### Instructions for the task
Please change "chevron" to "arrow" in everything from the line containing "Image resolution: width=970" down to the end of the items, and write out that stretch again with nothing else altered. Leave the pictures out of your answer.

### Data rows

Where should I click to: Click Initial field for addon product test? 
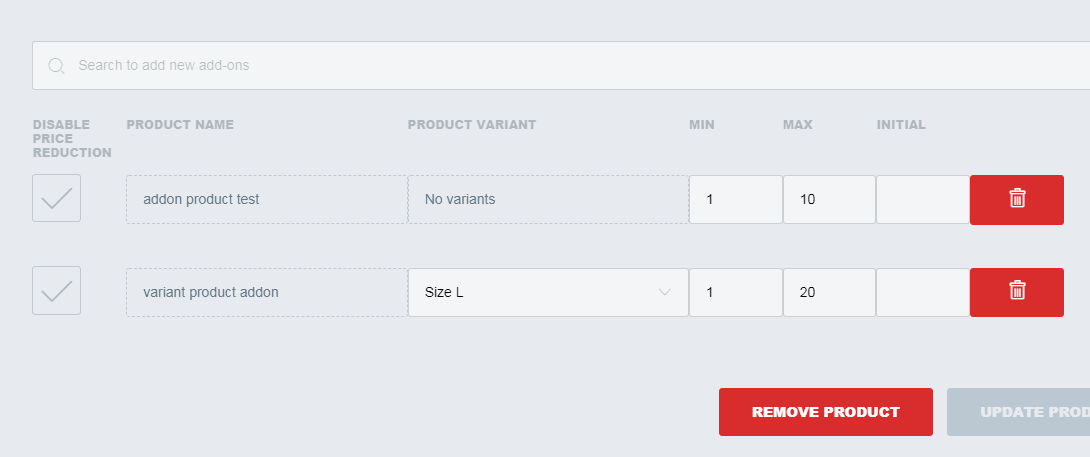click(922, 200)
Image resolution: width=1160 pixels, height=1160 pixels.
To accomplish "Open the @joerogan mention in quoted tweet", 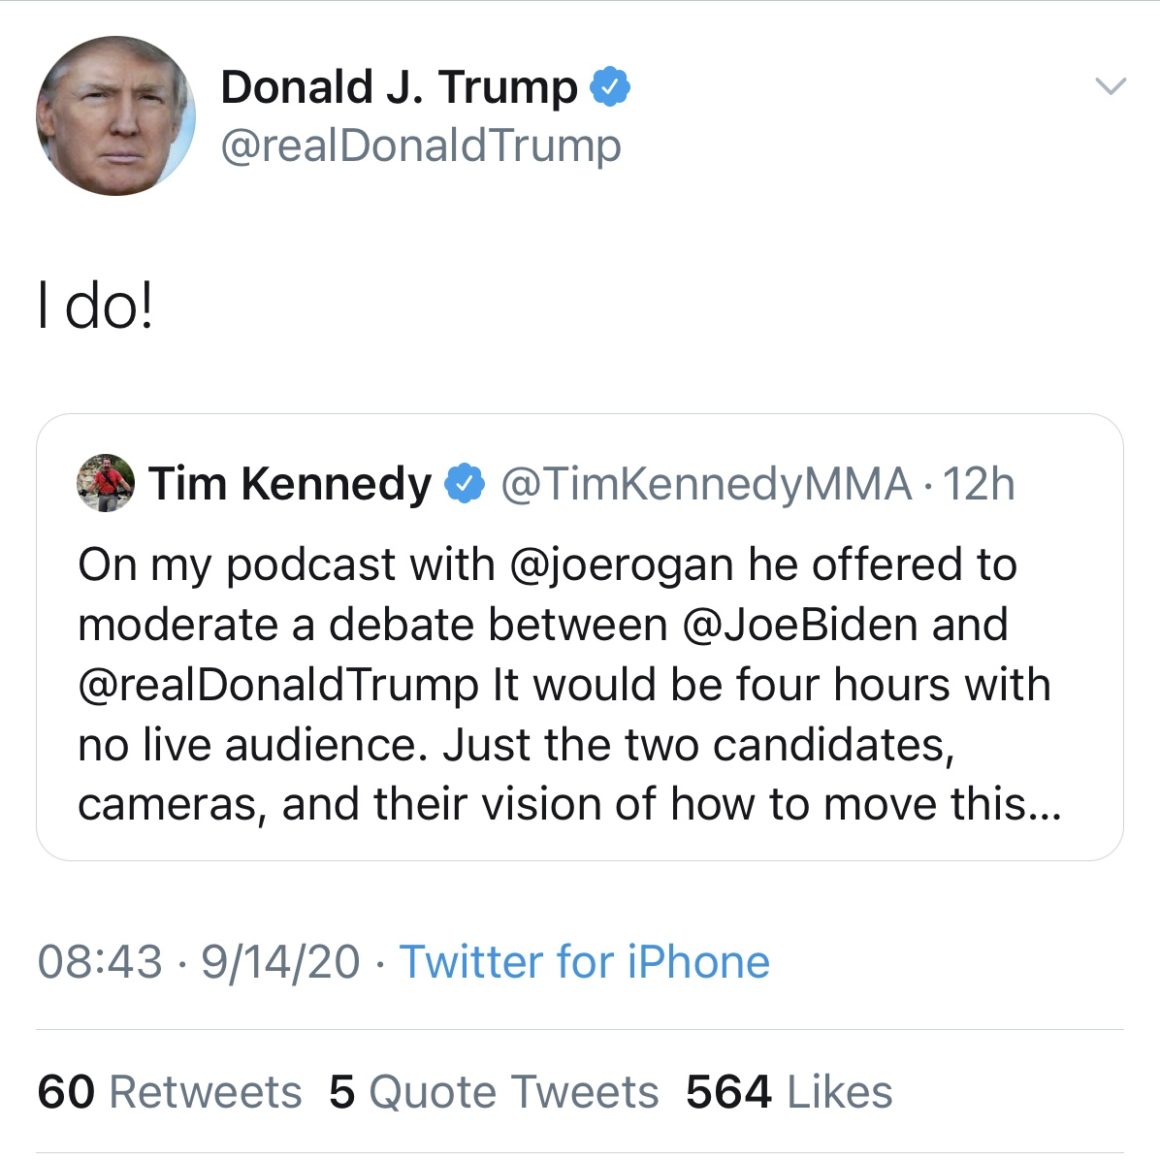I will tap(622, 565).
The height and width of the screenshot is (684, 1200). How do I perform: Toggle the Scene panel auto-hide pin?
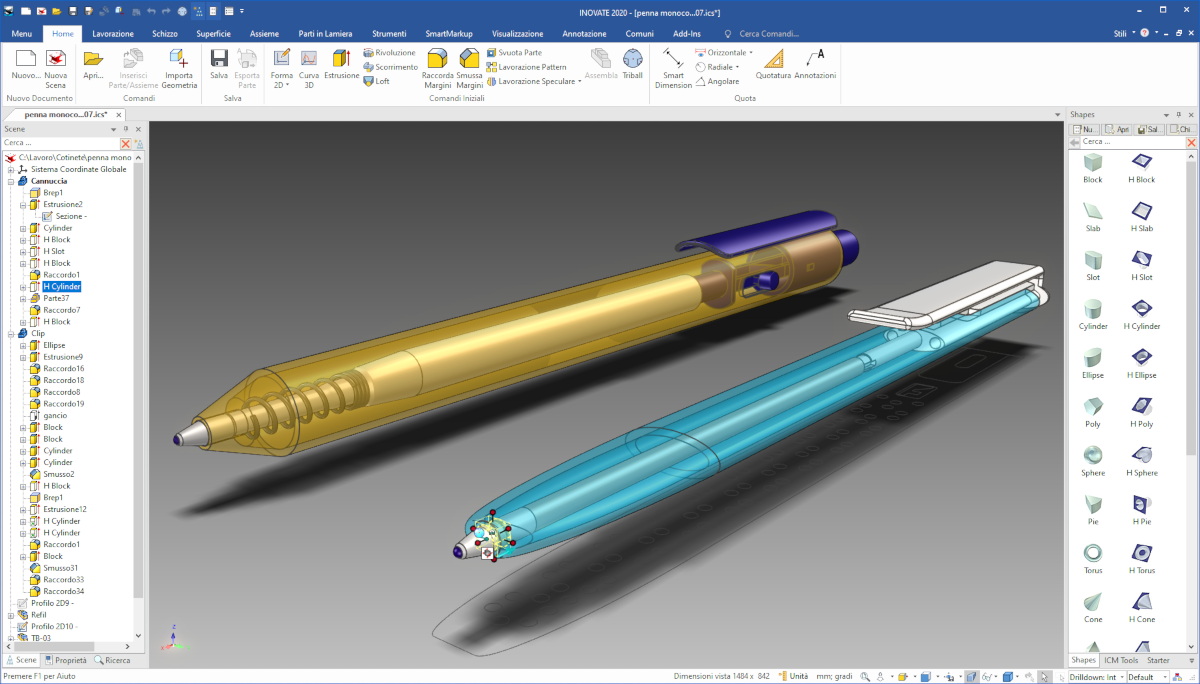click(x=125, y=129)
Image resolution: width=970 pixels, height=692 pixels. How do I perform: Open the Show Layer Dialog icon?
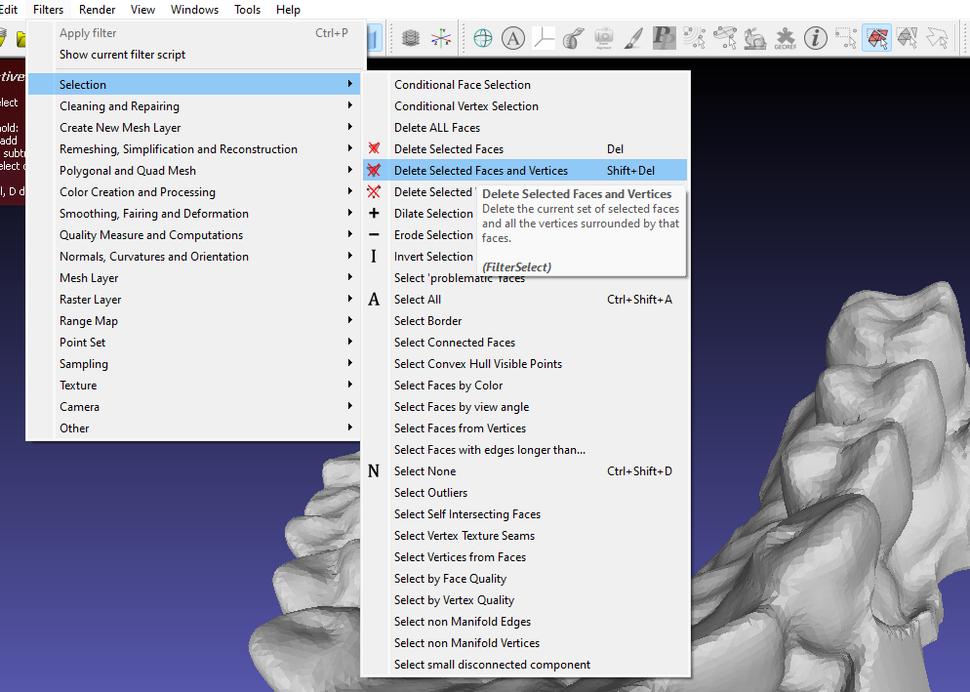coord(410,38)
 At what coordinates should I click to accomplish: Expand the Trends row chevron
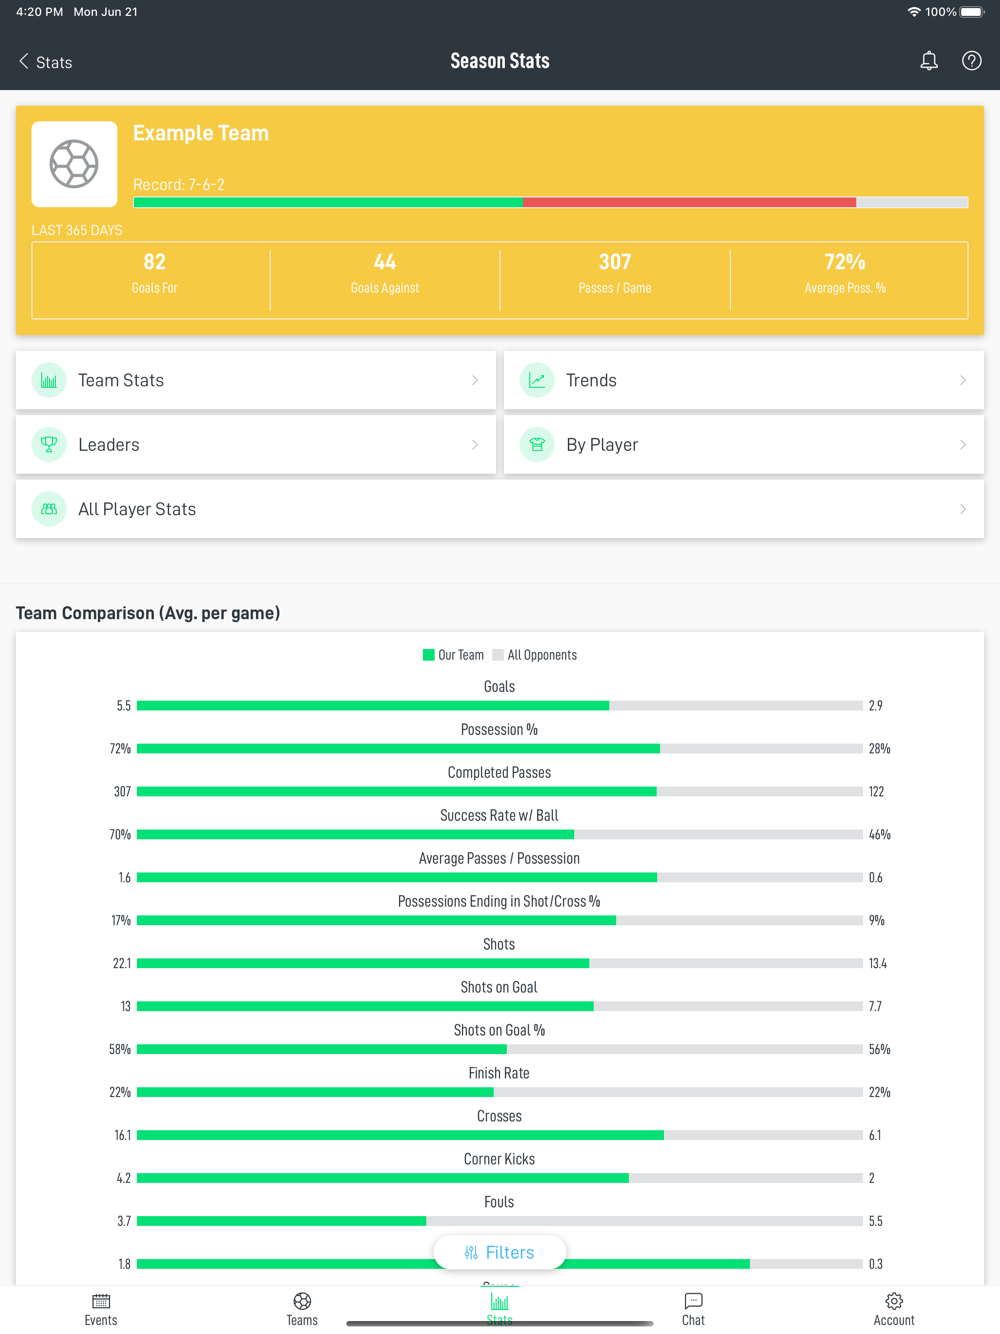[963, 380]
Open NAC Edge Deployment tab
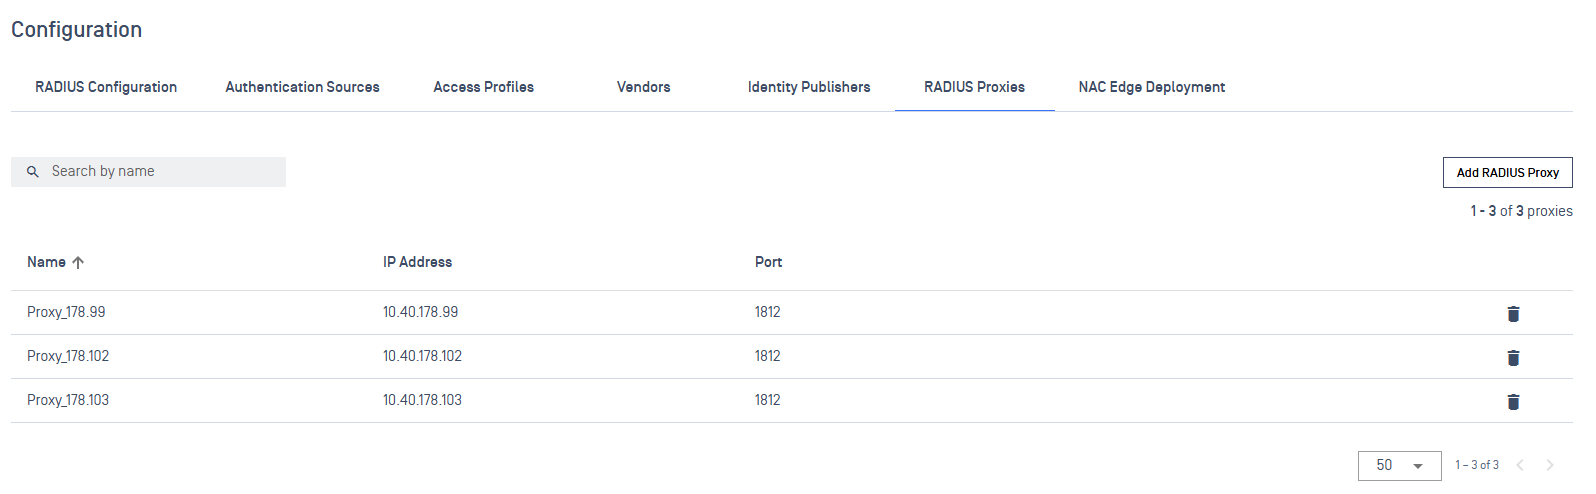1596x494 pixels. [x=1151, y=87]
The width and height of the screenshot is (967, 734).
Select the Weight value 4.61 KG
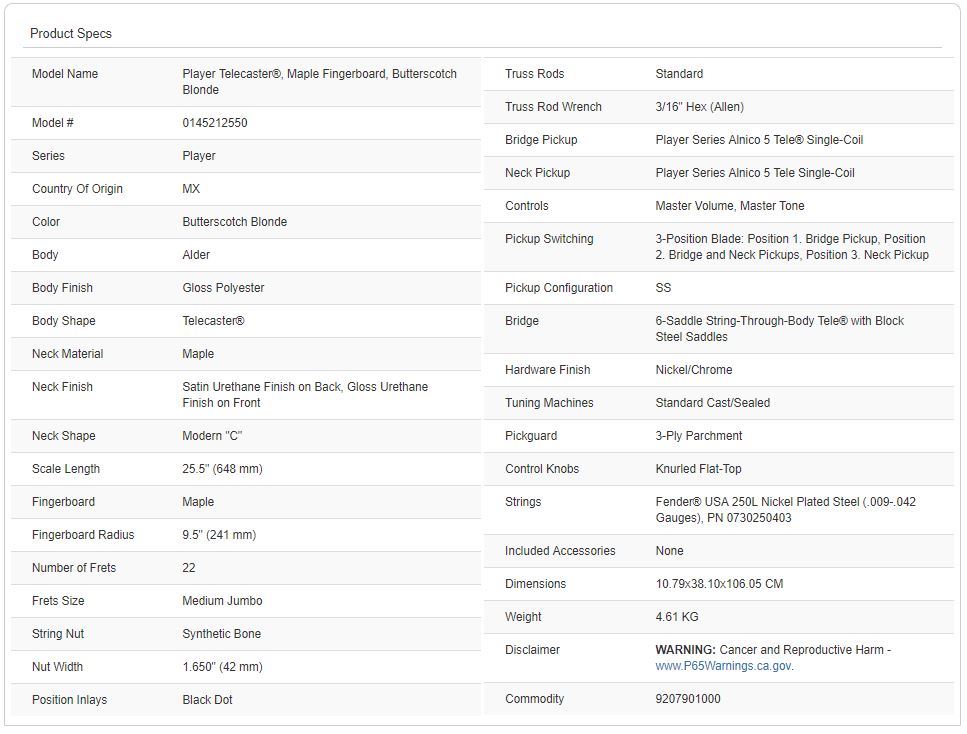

### Solved exercise
Image resolution: width=970 pixels, height=692 pixels. How do I perform: Open the Show Layer Dialog icon?
coord(410,38)
 At what coordinates should I click to accomplish: Expand the Trends row arrow
[963, 380]
Open NAC Edge Deployment tab
1596x494 pixels. [x=1151, y=87]
The width and height of the screenshot is (967, 734).
Select the Weight value 4.61 KG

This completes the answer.